### To do
Using the data below, return every line that holds the word "computer".

· · · · · · ·

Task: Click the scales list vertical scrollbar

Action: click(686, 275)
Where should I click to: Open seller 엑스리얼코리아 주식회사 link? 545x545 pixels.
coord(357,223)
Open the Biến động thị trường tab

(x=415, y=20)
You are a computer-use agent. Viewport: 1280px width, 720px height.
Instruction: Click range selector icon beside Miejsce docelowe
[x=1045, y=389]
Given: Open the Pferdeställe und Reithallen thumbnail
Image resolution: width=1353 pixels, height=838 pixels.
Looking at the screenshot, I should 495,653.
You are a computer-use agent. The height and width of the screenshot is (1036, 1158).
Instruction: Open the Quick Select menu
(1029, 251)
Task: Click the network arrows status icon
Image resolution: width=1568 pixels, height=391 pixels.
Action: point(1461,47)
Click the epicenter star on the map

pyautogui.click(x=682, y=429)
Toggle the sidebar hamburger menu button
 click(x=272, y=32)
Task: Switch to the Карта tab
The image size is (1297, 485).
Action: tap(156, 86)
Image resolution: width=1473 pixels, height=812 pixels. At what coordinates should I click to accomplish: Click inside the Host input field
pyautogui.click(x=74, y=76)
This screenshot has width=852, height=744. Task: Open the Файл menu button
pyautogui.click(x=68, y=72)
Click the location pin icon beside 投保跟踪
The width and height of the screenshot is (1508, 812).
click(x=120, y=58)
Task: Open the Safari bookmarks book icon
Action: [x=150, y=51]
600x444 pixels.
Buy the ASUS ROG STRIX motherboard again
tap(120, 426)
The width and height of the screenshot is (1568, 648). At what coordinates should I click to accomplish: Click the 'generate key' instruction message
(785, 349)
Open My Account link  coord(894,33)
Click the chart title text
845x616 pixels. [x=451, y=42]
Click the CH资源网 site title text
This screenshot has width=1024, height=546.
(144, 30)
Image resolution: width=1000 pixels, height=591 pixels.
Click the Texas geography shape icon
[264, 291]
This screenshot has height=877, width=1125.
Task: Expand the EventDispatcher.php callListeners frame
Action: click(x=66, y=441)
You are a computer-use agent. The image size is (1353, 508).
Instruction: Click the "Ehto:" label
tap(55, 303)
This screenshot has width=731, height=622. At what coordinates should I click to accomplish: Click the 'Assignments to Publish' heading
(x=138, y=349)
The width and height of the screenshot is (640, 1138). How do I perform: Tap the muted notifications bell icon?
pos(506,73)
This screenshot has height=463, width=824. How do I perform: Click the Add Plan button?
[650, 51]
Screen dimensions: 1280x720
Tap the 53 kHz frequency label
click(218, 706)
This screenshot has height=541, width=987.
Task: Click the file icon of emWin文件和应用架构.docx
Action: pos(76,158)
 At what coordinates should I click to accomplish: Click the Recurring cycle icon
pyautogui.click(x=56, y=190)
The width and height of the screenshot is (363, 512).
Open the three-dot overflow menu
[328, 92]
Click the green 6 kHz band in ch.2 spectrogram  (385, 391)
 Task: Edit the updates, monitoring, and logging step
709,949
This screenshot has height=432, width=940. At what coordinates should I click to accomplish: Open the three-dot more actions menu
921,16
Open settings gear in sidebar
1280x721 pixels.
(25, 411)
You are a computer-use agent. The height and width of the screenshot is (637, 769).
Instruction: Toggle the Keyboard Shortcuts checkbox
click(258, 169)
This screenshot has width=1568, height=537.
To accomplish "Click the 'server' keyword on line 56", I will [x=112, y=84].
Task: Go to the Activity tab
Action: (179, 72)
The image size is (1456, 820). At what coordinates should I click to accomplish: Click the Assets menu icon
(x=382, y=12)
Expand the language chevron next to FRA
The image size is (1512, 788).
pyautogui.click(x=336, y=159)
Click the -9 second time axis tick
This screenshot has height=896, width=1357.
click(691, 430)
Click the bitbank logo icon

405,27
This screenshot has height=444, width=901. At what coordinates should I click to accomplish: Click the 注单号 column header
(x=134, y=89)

· · · · · · ·

### Answer space
You are a computer-use agent. Viewport: 1280px width, 720px height.
You are a computer-use agent. The height and width of the screenshot is (1036, 1158).
You are a computer-use agent. The image size is (1353, 508).
You are a computer-use agent. The height and width of the screenshot is (637, 769).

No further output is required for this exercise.